Requirement.
Only the final stretch of the data is wanted: reproduce the line containing "Given: Switch to Strategy Tester tab" and each line after it, exactly.

• • • • • • •

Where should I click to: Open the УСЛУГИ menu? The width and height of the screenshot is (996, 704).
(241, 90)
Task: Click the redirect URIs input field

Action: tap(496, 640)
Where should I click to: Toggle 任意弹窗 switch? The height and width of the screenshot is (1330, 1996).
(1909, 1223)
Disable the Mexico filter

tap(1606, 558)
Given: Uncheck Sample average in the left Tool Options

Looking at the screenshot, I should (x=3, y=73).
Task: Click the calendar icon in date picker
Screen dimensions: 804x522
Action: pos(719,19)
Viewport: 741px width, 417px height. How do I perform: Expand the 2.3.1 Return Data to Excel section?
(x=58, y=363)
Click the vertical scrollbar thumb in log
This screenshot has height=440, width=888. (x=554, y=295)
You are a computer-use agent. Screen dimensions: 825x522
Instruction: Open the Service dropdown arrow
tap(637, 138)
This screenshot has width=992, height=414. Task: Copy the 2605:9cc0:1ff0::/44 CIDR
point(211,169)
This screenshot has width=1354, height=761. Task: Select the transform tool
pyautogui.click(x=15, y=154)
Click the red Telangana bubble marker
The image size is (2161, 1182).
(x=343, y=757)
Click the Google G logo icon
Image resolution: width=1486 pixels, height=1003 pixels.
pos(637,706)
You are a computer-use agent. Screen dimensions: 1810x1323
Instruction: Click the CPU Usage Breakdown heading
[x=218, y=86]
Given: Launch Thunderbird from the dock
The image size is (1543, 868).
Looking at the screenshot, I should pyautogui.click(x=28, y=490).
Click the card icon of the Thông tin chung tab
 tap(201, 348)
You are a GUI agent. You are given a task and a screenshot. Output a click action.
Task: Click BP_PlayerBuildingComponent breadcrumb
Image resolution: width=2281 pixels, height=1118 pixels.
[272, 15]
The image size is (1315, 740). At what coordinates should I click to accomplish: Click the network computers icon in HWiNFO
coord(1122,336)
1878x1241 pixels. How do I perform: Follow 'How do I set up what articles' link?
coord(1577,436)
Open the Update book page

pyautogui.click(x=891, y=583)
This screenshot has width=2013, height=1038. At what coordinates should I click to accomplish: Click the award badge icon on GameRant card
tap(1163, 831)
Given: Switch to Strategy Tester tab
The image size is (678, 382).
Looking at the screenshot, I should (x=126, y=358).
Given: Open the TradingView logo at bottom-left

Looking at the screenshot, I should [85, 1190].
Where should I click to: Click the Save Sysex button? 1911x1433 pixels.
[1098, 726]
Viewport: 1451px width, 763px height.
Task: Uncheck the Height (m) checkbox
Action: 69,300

• • • • • • •

Task result.
Given: Switch to Strategy Tester tab
The image size is (678, 382).
Looking at the screenshot, I should (x=126, y=358).
Given: Open the TradingView logo at bottom-left

Looking at the screenshot, I should [85, 1190].
Where should I click to: Click the Save Sysex button? 1911x1433 pixels.
[1098, 726]
Viewport: 1451px width, 763px height.
Task: Uncheck the Height (m) checkbox
Action: 69,300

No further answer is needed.